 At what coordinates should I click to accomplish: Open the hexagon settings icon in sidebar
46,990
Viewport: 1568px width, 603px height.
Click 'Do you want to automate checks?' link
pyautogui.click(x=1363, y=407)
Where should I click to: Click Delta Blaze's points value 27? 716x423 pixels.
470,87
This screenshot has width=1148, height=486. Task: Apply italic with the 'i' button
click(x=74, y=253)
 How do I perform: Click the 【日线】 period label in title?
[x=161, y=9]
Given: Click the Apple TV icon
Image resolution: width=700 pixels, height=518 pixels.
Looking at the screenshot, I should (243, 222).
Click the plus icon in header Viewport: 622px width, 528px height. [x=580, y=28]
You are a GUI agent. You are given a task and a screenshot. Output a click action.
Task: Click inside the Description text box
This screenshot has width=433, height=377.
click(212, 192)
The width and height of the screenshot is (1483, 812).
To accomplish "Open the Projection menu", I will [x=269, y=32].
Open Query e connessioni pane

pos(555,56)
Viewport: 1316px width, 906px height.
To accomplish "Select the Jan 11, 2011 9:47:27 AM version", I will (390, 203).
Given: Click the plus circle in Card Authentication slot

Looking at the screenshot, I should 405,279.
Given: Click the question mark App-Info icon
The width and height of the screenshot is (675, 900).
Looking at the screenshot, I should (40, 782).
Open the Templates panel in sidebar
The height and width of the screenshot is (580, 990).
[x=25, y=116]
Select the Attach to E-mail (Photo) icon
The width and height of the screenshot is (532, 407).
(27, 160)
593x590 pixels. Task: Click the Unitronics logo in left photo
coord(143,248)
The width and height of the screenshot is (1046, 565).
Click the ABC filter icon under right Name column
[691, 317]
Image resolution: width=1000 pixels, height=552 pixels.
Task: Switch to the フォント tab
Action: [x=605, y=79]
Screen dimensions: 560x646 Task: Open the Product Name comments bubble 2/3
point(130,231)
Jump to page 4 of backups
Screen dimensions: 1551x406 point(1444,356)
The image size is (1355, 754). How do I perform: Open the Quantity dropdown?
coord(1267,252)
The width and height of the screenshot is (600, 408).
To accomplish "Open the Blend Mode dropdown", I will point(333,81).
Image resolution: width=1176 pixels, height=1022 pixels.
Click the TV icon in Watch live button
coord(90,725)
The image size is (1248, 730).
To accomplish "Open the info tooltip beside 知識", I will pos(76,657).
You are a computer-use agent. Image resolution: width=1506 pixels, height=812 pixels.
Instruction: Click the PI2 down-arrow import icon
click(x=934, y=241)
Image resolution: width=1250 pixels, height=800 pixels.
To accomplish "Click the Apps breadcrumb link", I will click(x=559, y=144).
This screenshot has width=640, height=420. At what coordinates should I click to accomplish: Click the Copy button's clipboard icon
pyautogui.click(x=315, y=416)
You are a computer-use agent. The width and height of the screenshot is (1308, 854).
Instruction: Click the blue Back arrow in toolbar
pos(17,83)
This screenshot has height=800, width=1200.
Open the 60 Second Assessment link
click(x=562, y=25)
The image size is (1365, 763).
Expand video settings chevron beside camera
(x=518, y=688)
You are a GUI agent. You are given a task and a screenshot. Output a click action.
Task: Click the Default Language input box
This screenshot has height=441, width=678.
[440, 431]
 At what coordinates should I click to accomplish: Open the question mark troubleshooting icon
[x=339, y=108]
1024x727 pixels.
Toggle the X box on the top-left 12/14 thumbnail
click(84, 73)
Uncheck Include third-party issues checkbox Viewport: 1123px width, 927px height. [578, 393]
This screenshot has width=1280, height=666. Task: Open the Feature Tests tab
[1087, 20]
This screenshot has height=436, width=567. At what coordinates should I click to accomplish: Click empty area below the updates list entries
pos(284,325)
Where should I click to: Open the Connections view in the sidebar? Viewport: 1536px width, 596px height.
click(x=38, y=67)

Prompt:
All the entries above must be repeated exactly as they were given.

Problem solution:
 At what coordinates should I click to accomplish: Open the hexagon settings icon in sidebar
46,990
Viewport: 1568px width, 603px height.
Click 'Do you want to automate checks?' link
pyautogui.click(x=1363, y=407)
Where should I click to: Click Delta Blaze's points value 27? 716x423 pixels.
470,87
This screenshot has width=1148, height=486. Task: Apply italic with the 'i' button
click(x=74, y=253)
 How do I perform: Click the 【日线】 period label in title?
[x=161, y=9]
Given: Click the Apple TV icon
Image resolution: width=700 pixels, height=518 pixels.
Looking at the screenshot, I should (243, 222).
Click the plus icon in header Viewport: 622px width, 528px height. [x=580, y=28]
You are a GUI agent. You are given a task and a screenshot. Output a click action.
Task: Click inside the Description text box
This screenshot has width=433, height=377.
click(212, 192)
The width and height of the screenshot is (1483, 812).
To accomplish "Open the Projection menu", I will [x=269, y=32].
Open Query e connessioni pane

pos(555,56)
Viewport: 1316px width, 906px height.
To accomplish "Select the Jan 11, 2011 9:47:27 AM version", I will (390, 203).
Given: Click the plus circle in Card Authentication slot

Looking at the screenshot, I should 405,279.
Given: Click the question mark App-Info icon
The width and height of the screenshot is (675, 900).
Looking at the screenshot, I should (40, 782).
Open the Templates panel in sidebar
The height and width of the screenshot is (580, 990).
[x=25, y=116]
Select the Attach to E-mail (Photo) icon
The width and height of the screenshot is (532, 407).
(27, 160)
593x590 pixels. Task: Click the Unitronics logo in left photo
coord(143,248)
The width and height of the screenshot is (1046, 565).
Click the ABC filter icon under right Name column
[691, 317]
Image resolution: width=1000 pixels, height=552 pixels.
Task: Switch to the フォント tab
Action: [x=605, y=79]
Screen dimensions: 560x646 Task: Open the Product Name comments bubble 2/3
point(130,231)
Jump to page 4 of backups
Screen dimensions: 1551x406 point(1444,356)
The image size is (1355, 754). How do I perform: Open the Quantity dropdown?
coord(1267,252)
The width and height of the screenshot is (600, 408).
To accomplish "Open the Blend Mode dropdown", I will point(333,81).
Image resolution: width=1176 pixels, height=1022 pixels.
Click the TV icon in Watch live button
coord(90,725)
The image size is (1248, 730).
To accomplish "Open the info tooltip beside 知識", I will pos(76,657).
You are a computer-use agent. Image resolution: width=1506 pixels, height=812 pixels.
Instruction: Click the PI2 down-arrow import icon
click(x=934, y=241)
Image resolution: width=1250 pixels, height=800 pixels.
To accomplish "Click the Apps breadcrumb link", I will click(x=559, y=144).
This screenshot has width=640, height=420. At what coordinates should I click to accomplish: Click the Copy button's clipboard icon
pyautogui.click(x=315, y=416)
You are a computer-use agent. The width and height of the screenshot is (1308, 854).
Instruction: Click the blue Back arrow in toolbar
pos(17,83)
This screenshot has height=800, width=1200.
Open the 60 Second Assessment link
click(x=562, y=25)
The image size is (1365, 763).
Expand video settings chevron beside camera
(x=518, y=688)
You are a GUI agent. You are given a task and a screenshot. Output a click action.
Task: Click the Default Language input box
This screenshot has height=441, width=678.
[440, 431]
 At what coordinates should I click to accomplish: Open the question mark troubleshooting icon
[x=339, y=108]
1024x727 pixels.
Toggle the X box on the top-left 12/14 thumbnail
click(84, 73)
Uncheck Include third-party issues checkbox Viewport: 1123px width, 927px height. [578, 393]
This screenshot has width=1280, height=666. Task: Open the Feature Tests tab
[1087, 20]
This screenshot has height=436, width=567. At what coordinates should I click to accomplish: Click empty area below the updates list entries
pos(284,325)
Where should I click to: Open the Connections view in the sidebar? Viewport: 1536px width, 596px height.
click(x=38, y=67)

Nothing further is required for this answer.